Thoughts About BigThink

big-think-logo-2.pngA new video site featuring big thinkers from the worlds of politics, academia, science, and business launched today in beta. Called BigThink, it counts Peter Thiel and former Harvard president Larry Summers as investors. It raised an angel round in the low seven figures from South African VC (and lead investor) David Frankel, who invested personally, as well as Summers, Thiel, entrepreneur Tom Scott of Nantucket Nectars and Plum TV, and TV producer Gary David Goldberg (Spin City and Family Ties).

The site is set up to as a place to find intellectual video snacks. Typically, each video shows a public intellectual or pundit against a stark white background answering a single pointed question in three to five minutes. Big Think launched with 2,000 clips from 85 “guests”, including Senator John McCain on the two-party system, psychologist Steven Pinker on human nature, and economist Paul Krugman on whether future generations will hate us. Summers and Thiel have their own videos (hey, they paid for the site). Even Wikipedia co-founder Jimmy Wales, the Wall Street Journal’s Walt Mossberg and Engadget’s Peter Rojas have videos. (I’ve embedded Uncle Walt’s below, in which he debunks the notion that the Internet is a game-changer in politics).

Even with 2,000 clips, the site can feel spare right now. But it should fill out fairly quickly. Founder Peter Hopkins tells me that he has another 100 hours of video already captured that needs to be edited, and the startup will soon commence a daily interview schedule. The quality of the videos is generally good, although the lighting makes some people like Mossberg and Richard Branson look pink. And some public intellectuals just should not be on camera no matter how smart they are. The site’s design does a good job of avoiding clutter, but the navigation needs work. It is hard to find all the videos from a particular person, for example.

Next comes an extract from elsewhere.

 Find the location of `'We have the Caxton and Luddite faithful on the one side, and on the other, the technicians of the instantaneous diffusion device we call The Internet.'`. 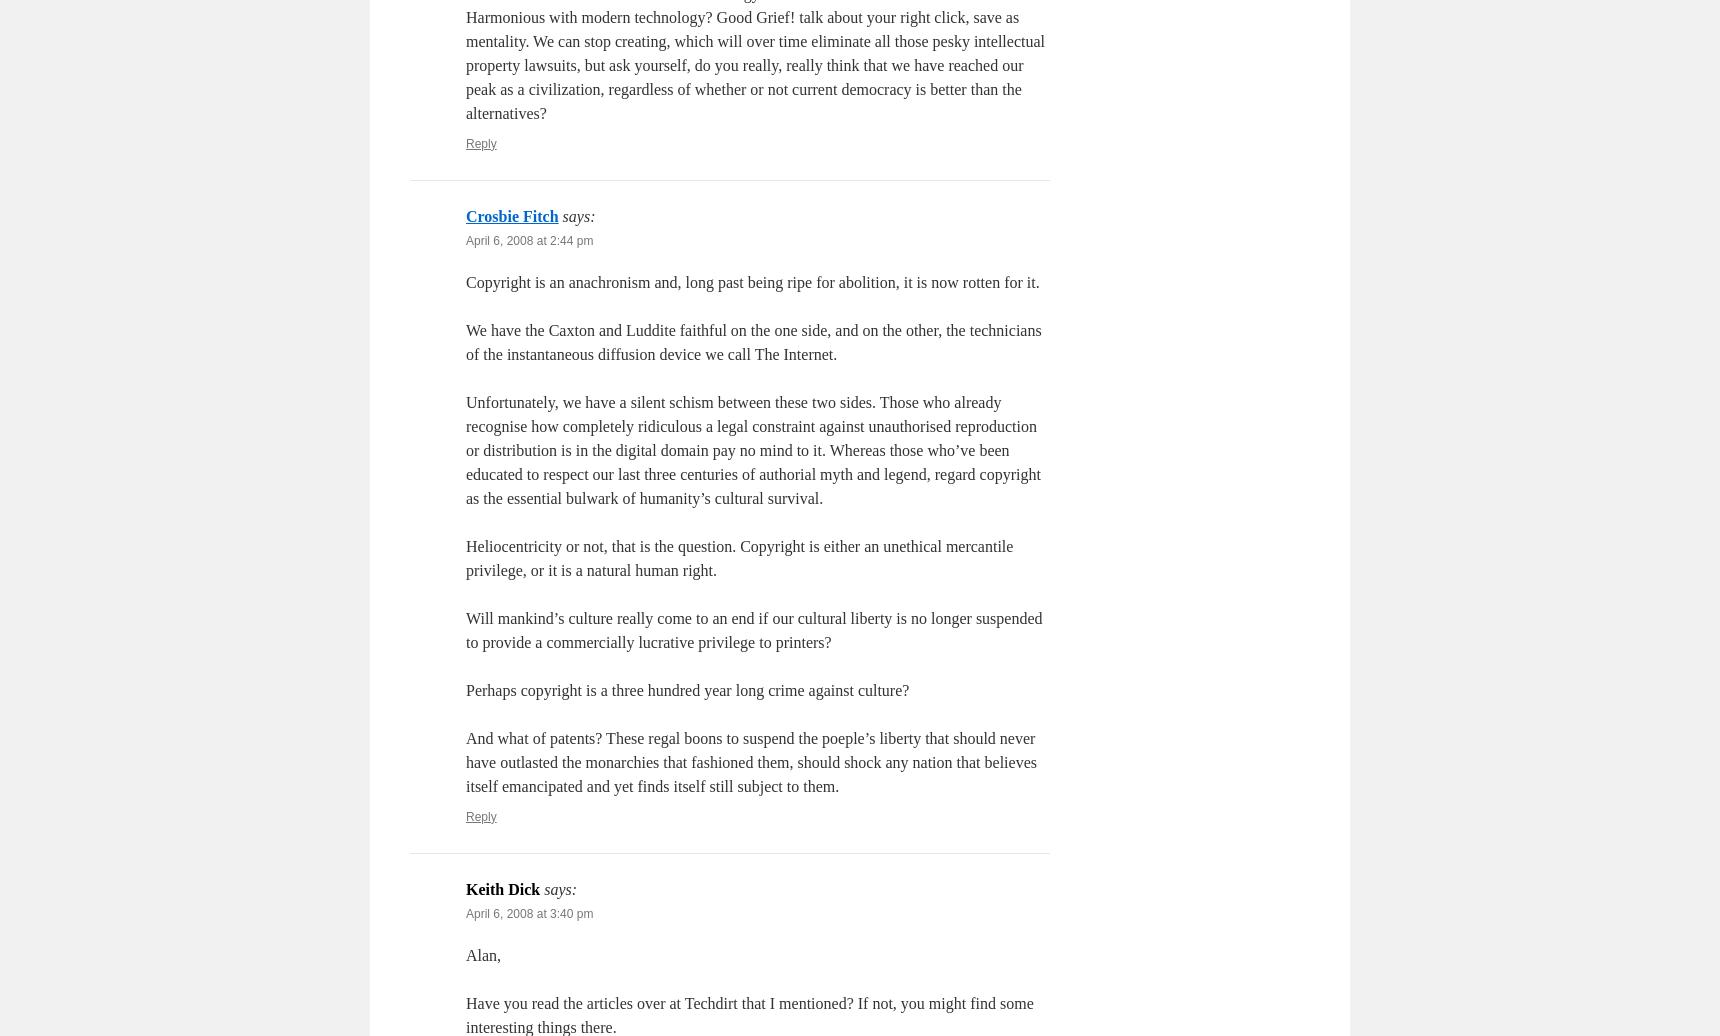

'We have the Caxton and Luddite faithful on the one side, and on the other, the technicians of the instantaneous diffusion device we call The Internet.' is located at coordinates (752, 341).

bigthink-screen-2.pngThe whole site is designed to spark intellectual debate. Each video is designed to convey one important thought, and the audience can rate each video, vote on whether they agree or disagree, add their own comments, or suggest new ideas they would like to see discussed. “Going forward,,” says Hopkins, “we will be soliciting questions from the audience for invited participants and will be asking selected guests to respond to the feedback they receive from users.” Audience members can submit questions in writing, in video form, or as audio slide shows. The quality of this back-and-forth debate is what will make or break the site. Either people will find the debate stimulating and keep coming back, or they won’t.

BigThink is competing for the same audience segment as Fora.TV (see our earlier post), which gathers a lot more video of public intellectuals, politicians, and business celebrities from conferences and other public-speaking venues and presents them in three-minute clips on its Website. Hopkins sees his effort more as YouTube meets Fora.TV. He says via e-mail:

I’m a fan of Fora and think they have a good approach to one aspect of making more high quality content available online. They saw the potential of capturing content as it’s made and making it available in that raw form. This gives them an incredible ability to scale their offerings. On the produced content front, we compete by offering content produced specifically for the 8-inch viewing experience. But, we don’t intend to match the scale of their produced offerings any time soon.

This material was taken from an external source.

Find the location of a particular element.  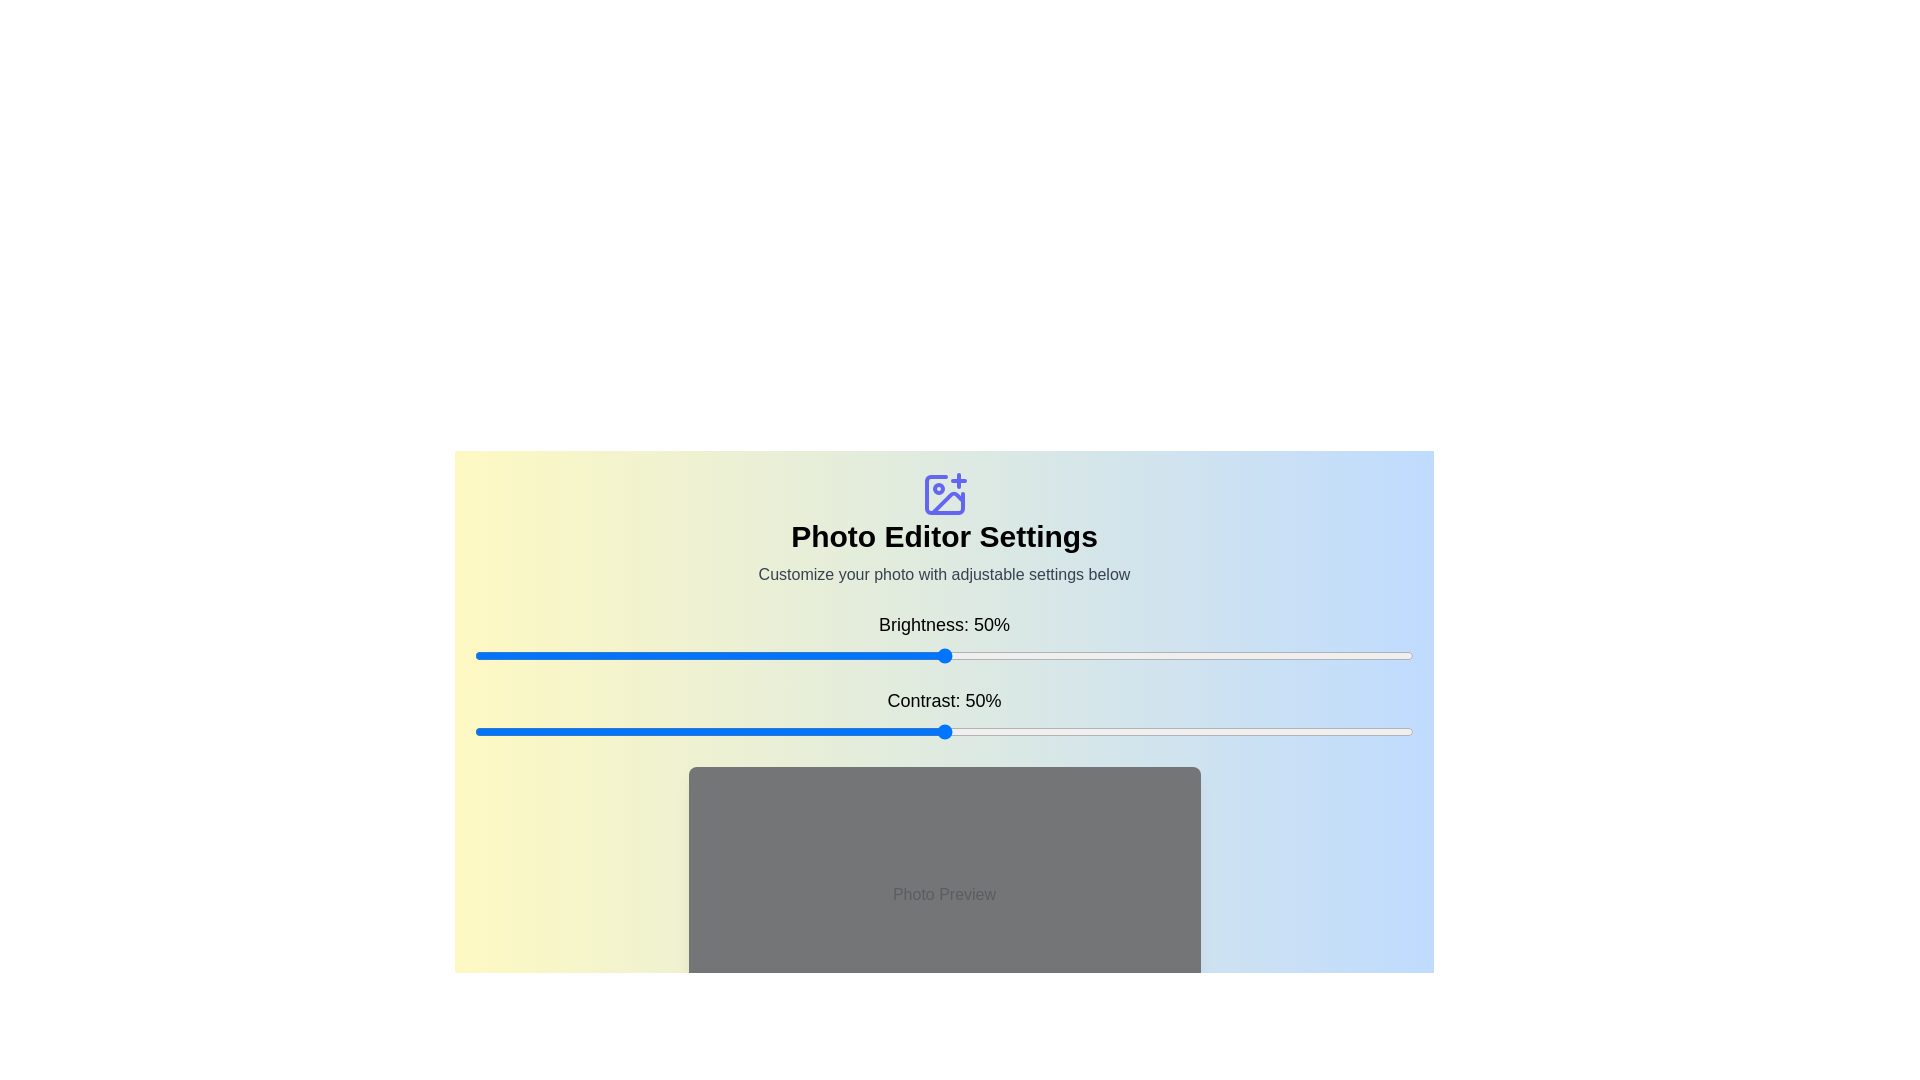

the contrast slider to 1% is located at coordinates (484, 732). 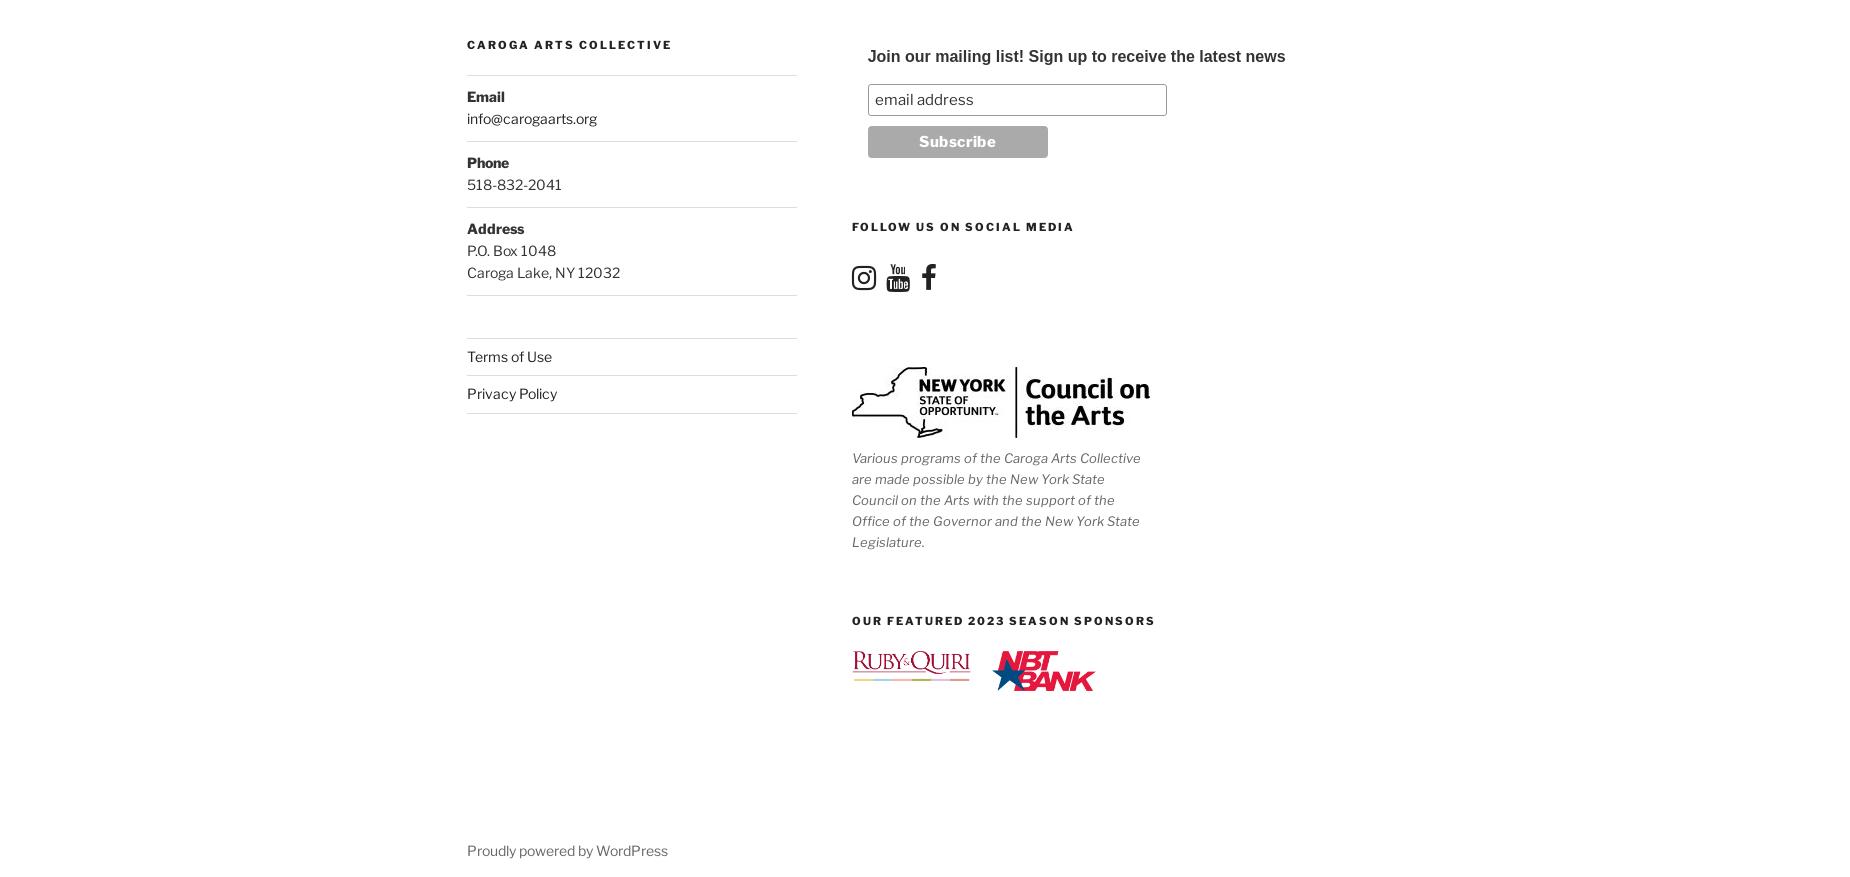 What do you see at coordinates (466, 250) in the screenshot?
I see `'P.O. Box 1048'` at bounding box center [466, 250].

Where we differ and hope to distinguish ourselves is in the ability of the user to contribute actively and in the same manner as our invited participants. Whereas Fora is about delivering lots of high-quality content in one direction, Big Think is about using some high quality content to begin an exchange of ideas in two directions.

Fora has some interactivity built in as well in the form of forum discussions for each video. I think the real difference is that Fora’s content tends to be culled from longer speeches, whereas BigThink starts with the three-minute clip as its primary unit of production and consumption. One question is whether that is enough, or whether BigThink can come up a way to string its video microchunks together into long-form videos when warranted. That might not matter on the Web, but if BigThink ever wants to package its best videos for other formats such as DVDs or regular TV, it should figure out a way to do that now. Just a suggestion.

A bigger question is the ever-present YouTube factor and whether we even need a niche site for “smart” videos. Yes, you can find smart videos on YouTube, although they tend to have a different style. What would you rather see, this British professor blather on about the history of America or this “Drunk History” of the duel between Alexander Hamilton and Aaron Burr (embedded below) that is currently a top video on YouTube? That’s what I thought.